I’d never pinned her for the shallow type. I was wrong. Just like I was wrong about a lot of things and a lot of people. I was served a crash course in reality after I was pushed into that fire, and it still eats at me like acid because this isn’t supposed to be my life and I don’t know how the hell to change it.

I shouldn’t be driving, drunk and underage with a bag of drugs in my pants, but I drive home in a rage anyway, not giving two fucks if I get pulled over and thrown in jail.

By the time I get home, it’s after 2:00 a.m., and my father is in the dark living room, dozing on the couch with a horror movie playing on the television. My parents always go to bed together, so I can only assume he stayed up to wait for me. I creep by him on my way to my room, but I trip over a dog toy in the middle of the floor and then bang into the coffee table, which I could’ve sworn was two feet to the right.

“Shit,” I mutter, rubbing my shin.

My father stirs and sits up, squinting in my direction against the glare of the television. “Ty? That you?”

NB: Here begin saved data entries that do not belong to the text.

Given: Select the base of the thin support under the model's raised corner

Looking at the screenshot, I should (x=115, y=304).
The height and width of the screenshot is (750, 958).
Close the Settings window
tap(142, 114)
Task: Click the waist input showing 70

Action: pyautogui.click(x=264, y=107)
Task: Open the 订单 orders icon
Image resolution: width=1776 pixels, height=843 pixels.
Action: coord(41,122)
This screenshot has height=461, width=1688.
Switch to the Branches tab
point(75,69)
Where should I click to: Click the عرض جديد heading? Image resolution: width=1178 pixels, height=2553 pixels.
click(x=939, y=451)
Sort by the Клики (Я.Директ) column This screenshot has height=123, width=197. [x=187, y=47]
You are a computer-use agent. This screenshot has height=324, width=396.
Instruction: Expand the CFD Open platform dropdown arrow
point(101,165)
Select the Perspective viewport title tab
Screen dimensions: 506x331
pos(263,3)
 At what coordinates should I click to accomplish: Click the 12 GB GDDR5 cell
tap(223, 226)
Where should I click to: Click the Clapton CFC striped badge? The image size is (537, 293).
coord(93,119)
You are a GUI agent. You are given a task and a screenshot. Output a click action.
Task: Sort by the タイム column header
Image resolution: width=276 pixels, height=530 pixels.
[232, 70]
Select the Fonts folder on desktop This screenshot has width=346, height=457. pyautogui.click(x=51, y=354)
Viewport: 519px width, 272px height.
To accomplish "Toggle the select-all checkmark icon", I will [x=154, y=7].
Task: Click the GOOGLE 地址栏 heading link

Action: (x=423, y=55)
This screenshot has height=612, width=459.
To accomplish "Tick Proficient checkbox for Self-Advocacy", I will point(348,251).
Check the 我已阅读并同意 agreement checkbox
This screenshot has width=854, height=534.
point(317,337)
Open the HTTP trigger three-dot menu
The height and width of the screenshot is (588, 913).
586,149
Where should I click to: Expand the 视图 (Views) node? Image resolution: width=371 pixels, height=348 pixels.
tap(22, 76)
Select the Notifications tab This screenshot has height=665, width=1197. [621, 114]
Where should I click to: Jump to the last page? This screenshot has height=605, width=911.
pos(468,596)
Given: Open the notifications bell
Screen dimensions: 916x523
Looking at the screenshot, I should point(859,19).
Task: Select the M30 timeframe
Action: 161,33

“Go to bed,” I reply, swaying.

Instead, he stands and flicks on the lamp next to the couch, narrowing his eyes at me.

“You look like shit.”

“Thanks, Pop.”

“I can smell the alcohol on you from here. You been drinking again?”

Obviously. I lean against the wall to keep from falling on my ass. “Don’t start, okay? I’ve had enough shit for one day.”

He steps closer and grabs my shoulder, pulling me off the wall. His six-foot-four muscular frame looms over me. My father was a bad ass back in the day, and he’s still tough enough to kick my ass if he wanted to.